While such pictures do not appear every day, portraits of women who had liaisons with the Restoration monarch are not as rare as you might think (he did father at least 14 illegitimate children by seven mistresses, after all).
Portraits depicting Moll Davis, Nell Gwyn and Barbara Palmer, Duchess of Cleveland, have all been sold in recent decades.
More recently a Peter Lely (1618-80) painting of Charles’ favourite mistress in the early and mid-1670s, Louise Renée de Penancoët de Kérouaille, Duchess of Portsmouth (1649-1734), took £48,000 at Christie’s in July 2020. It was sold as part of the auction of works owned by the late Dowager Countess Bathurst.
The Bellmans portrait, which was offered at the Wisborough Green saleroom on October 12, depicted the same sitter but a bit later in life and more flamboyantly dressed.
The 3ft 6in x 3ft 2in (1.07m x 97cm) oil on canvas showed the duchess, who was sometimes disparagingly referred to as ‘the French Spy’, with a cupid and doves and was catalogued as ‘attributed to’ French artist Henri Gascars (1635-1701).
It had been in a private collection in Gloucestershire from the early 19th century before it was sold by Lane Fine Art to the vendor’s father.
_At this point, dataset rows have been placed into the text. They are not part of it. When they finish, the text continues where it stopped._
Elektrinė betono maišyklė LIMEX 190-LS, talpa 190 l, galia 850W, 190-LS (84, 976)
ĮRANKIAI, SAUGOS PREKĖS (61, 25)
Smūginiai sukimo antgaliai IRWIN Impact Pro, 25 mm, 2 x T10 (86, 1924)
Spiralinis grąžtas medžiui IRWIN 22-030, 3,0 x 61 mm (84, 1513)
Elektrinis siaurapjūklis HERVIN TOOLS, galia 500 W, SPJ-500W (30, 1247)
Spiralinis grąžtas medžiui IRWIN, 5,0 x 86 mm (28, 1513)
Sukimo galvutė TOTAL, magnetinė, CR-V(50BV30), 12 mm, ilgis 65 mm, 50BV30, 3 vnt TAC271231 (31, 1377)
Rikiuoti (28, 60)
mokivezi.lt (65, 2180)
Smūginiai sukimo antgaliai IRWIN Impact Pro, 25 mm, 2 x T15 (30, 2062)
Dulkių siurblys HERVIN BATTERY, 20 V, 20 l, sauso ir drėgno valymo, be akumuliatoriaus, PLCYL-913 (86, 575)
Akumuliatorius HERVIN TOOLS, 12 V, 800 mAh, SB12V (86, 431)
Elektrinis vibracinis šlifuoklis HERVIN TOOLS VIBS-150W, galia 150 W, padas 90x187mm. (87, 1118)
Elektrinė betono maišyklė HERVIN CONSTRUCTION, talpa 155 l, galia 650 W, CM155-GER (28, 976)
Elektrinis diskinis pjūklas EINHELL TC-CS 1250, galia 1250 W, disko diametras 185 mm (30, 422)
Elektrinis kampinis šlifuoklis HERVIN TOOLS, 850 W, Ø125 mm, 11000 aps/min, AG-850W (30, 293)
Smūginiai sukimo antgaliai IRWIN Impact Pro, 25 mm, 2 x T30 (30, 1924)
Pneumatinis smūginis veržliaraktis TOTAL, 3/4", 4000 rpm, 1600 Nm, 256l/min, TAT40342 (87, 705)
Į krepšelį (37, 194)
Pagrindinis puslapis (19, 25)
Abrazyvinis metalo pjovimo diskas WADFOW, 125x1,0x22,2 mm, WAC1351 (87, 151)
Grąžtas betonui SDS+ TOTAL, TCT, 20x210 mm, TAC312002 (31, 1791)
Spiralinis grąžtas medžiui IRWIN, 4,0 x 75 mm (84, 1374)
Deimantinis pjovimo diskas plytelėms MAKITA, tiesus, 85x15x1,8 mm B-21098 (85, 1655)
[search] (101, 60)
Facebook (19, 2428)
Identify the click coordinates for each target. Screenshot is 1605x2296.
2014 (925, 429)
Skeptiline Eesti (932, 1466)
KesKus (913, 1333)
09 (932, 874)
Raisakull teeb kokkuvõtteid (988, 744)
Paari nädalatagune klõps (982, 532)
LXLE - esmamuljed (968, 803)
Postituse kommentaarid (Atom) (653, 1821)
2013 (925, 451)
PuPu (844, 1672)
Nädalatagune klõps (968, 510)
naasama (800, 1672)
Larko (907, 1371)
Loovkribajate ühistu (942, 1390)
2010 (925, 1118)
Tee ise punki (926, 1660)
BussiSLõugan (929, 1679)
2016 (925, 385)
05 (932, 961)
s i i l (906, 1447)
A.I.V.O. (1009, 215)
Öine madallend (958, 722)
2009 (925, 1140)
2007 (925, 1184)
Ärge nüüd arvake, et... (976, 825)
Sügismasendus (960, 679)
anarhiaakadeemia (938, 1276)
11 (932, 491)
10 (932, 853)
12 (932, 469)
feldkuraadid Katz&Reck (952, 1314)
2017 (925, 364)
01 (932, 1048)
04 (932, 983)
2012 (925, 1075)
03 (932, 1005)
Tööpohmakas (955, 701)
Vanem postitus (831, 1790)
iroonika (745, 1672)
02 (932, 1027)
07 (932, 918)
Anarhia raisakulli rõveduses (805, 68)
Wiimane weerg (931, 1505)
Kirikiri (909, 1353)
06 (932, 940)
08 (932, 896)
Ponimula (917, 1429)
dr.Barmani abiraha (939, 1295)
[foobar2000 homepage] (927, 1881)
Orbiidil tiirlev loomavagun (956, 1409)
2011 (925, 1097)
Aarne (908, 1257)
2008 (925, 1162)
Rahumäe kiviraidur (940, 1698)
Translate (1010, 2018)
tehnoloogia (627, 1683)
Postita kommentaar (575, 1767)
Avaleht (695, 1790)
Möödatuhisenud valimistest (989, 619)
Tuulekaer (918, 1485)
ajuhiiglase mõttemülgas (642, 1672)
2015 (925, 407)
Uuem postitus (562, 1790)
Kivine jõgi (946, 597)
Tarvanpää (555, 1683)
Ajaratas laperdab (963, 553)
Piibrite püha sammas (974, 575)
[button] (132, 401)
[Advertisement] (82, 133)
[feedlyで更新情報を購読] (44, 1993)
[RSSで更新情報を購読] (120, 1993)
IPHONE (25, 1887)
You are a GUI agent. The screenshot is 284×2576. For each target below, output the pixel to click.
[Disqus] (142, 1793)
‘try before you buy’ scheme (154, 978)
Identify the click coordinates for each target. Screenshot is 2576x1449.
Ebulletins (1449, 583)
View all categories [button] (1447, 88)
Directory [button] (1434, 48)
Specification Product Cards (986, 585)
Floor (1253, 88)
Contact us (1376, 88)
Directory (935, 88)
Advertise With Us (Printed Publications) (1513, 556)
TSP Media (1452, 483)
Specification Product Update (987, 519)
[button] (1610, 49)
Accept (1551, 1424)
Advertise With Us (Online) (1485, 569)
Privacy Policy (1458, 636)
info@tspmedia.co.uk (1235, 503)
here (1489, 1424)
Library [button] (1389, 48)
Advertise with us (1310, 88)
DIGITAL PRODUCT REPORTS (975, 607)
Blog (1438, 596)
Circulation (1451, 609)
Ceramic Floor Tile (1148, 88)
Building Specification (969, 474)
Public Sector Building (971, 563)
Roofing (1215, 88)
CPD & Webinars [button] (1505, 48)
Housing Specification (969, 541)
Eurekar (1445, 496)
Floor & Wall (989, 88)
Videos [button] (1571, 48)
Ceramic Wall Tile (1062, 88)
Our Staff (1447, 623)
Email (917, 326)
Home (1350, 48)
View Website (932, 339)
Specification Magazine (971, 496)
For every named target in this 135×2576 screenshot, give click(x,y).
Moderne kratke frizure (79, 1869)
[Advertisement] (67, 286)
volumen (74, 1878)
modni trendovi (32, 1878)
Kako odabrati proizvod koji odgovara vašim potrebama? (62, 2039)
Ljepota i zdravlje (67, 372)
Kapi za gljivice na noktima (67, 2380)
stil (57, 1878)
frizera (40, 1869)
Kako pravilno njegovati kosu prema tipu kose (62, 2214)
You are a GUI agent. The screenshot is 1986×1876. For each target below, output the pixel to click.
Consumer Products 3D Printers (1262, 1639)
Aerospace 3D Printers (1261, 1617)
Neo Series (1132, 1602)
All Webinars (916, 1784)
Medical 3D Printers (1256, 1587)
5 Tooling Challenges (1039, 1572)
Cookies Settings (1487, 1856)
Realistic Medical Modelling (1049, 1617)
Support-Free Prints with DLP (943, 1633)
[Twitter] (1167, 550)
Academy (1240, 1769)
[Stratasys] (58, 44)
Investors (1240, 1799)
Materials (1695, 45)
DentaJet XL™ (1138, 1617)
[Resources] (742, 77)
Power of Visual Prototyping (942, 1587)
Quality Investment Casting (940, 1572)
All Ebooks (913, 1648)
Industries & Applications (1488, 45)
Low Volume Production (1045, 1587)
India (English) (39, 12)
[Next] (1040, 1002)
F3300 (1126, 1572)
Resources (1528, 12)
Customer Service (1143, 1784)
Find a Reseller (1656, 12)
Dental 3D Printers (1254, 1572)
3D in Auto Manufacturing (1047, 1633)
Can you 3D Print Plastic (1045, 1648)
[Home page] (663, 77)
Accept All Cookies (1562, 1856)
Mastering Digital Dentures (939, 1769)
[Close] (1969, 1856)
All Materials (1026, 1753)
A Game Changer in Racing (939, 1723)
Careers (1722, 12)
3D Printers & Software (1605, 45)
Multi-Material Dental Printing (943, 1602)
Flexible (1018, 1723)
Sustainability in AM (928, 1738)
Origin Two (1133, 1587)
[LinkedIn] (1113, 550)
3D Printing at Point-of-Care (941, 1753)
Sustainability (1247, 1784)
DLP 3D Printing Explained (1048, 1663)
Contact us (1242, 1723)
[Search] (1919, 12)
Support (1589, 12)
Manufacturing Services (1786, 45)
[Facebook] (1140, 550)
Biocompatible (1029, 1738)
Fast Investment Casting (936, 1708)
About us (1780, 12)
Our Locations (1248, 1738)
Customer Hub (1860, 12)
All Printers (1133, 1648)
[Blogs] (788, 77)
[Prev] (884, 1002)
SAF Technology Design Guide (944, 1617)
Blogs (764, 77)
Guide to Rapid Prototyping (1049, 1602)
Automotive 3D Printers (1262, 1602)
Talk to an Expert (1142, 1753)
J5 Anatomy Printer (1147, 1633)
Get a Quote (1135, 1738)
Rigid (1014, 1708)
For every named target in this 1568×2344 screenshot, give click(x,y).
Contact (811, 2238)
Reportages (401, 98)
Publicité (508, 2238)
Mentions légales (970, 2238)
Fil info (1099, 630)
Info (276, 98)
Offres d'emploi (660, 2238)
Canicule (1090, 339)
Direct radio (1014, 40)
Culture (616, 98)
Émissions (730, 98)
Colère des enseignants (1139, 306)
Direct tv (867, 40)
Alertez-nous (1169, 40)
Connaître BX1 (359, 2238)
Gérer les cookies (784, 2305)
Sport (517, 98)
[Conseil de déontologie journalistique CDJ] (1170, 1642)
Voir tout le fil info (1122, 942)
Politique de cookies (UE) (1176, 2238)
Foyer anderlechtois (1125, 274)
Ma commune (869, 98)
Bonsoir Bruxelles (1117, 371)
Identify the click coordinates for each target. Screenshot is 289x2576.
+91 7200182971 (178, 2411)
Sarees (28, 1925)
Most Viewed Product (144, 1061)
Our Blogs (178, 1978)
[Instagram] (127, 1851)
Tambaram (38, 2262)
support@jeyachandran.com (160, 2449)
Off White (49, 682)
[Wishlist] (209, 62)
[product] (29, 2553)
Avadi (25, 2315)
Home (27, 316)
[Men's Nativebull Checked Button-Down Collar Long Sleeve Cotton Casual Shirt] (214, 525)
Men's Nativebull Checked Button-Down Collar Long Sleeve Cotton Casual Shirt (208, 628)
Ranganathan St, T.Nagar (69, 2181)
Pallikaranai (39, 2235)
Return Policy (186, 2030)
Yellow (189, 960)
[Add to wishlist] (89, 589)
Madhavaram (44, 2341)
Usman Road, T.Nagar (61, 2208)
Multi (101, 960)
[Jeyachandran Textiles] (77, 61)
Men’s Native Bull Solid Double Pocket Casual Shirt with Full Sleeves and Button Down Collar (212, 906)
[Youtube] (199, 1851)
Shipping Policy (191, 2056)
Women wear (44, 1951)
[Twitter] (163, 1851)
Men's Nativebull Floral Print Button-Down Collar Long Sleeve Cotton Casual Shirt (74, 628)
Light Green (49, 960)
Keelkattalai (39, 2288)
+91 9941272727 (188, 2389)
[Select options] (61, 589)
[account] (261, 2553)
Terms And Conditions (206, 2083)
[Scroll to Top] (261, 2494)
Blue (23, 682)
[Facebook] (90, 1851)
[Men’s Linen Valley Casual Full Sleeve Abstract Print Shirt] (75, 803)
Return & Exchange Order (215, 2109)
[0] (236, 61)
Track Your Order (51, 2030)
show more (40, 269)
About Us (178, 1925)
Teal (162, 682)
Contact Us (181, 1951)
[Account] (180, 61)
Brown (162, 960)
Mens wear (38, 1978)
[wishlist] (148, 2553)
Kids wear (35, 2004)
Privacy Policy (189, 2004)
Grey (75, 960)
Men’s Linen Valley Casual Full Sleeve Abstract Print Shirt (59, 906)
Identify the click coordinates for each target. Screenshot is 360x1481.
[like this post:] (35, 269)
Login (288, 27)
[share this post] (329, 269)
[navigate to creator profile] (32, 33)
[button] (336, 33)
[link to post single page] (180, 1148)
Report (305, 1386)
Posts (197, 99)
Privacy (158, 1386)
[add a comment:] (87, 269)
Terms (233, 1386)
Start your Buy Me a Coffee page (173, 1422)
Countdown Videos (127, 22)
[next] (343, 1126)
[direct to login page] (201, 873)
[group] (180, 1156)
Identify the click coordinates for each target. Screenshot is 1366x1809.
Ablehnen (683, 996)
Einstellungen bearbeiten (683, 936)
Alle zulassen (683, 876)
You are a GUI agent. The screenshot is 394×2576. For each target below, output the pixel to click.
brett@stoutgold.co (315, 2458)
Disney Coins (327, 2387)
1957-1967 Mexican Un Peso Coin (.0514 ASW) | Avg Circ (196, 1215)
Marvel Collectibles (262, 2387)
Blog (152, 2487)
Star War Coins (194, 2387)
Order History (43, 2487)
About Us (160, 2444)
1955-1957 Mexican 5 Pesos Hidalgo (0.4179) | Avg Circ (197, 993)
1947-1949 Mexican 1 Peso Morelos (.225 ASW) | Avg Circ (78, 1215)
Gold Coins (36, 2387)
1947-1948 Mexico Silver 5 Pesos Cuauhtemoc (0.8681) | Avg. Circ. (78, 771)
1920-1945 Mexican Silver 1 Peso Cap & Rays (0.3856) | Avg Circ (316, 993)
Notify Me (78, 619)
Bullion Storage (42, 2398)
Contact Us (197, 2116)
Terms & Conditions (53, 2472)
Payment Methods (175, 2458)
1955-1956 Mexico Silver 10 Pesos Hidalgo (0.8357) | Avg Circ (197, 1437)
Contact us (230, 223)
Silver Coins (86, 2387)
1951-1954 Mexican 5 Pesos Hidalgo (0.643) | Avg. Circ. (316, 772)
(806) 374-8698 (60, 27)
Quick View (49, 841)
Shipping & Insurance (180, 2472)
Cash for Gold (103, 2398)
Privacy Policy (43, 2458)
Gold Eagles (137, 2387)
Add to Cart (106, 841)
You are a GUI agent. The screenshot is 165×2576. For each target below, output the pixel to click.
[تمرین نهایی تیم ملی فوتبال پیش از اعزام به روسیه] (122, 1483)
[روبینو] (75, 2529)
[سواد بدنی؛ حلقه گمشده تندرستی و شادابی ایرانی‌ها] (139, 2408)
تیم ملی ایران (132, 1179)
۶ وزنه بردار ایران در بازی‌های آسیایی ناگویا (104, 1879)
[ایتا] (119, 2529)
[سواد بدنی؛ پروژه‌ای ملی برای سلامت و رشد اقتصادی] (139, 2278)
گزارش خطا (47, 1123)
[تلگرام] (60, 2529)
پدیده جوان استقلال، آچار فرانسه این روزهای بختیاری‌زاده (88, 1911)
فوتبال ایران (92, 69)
Louise, who was born into a noble family at the Château de Kéroualle, near Brest, met Charles II when accompanying his sister Henrietta Anne Stuart, Duchess of Orléans, to Dover in 1670. He later appointed her a lady-in-waiting to his own queen, Catherine of Braganza, with whom she remained on amicable terms throughout her spell as the king’s mistress.
In 1673, she was granted the titles Baroness Petersfield, Countess of Fareham and Duchess of Portsmouth, but Charles affectionately called her ‘Fubbs’. In 1682 renamed the royal yacht HMY Fubbs in her honour.
Gascars had arrived in England c.1674, probably at the request of Louise herself whom he painted a number of times between 1672-75. He received numerous commissions from the English court but had returned to France by 1680, probably due to the rising anti-Catholic sentiment in England.
An oval portrait of Louise by Gascars had made £38,500 at Sotheby’s back in June 2008 which meant that the £8000- 12,000 estimate here looked somewhat modest, although this may have reflected the fact that this was an ‘attributed to’ picture rather than a fully ascribed work.
Condition-wise the relined canvas had some retouching as well as varnish to the surface.
It was knocked down at £13,000 to a bidder in the room who saw off interest on the phone. As the bidding was rising, the auctioneer having almost missed a bid commented: “A room bidder there, sorry, still getting used to them again.”
Bellmans described the buyer as a private collector who was an art historian interested in historical paintings and portraits – “this certainly ticked both boxes”, said a spokesman.
The price, although above estimate, nevertheless still looked a bit underwhelming considering the combination of artist and sitter which may have implied some differing opinions among potential bidders.
A bit further down the price scale, another portrait drawing interest was a Walter William Ouless (1848-1933) painting of a leading judge.
The 4ft 2in x 3ft 4in (1.27 x 1.02m) oil on canvas was signed and dated 1876. It depicted Sir Richard Paul Amphlett, one of the judges of the High Court of Appeal and Baron of Exchequer.
While, on the face of it, the subject was hardly commercial and the condition slightly compromised by extensive craquelure and stretcher marks, the painting caught the eye of a number of bidders to whom its painterly quality and strong characterisation appealed.
Being sold to benefit a charitable trust, it was estimated at just £200-400 but was taken up to a final £3800, seemingly the highest price for an Ouless portrait at auction for over five years.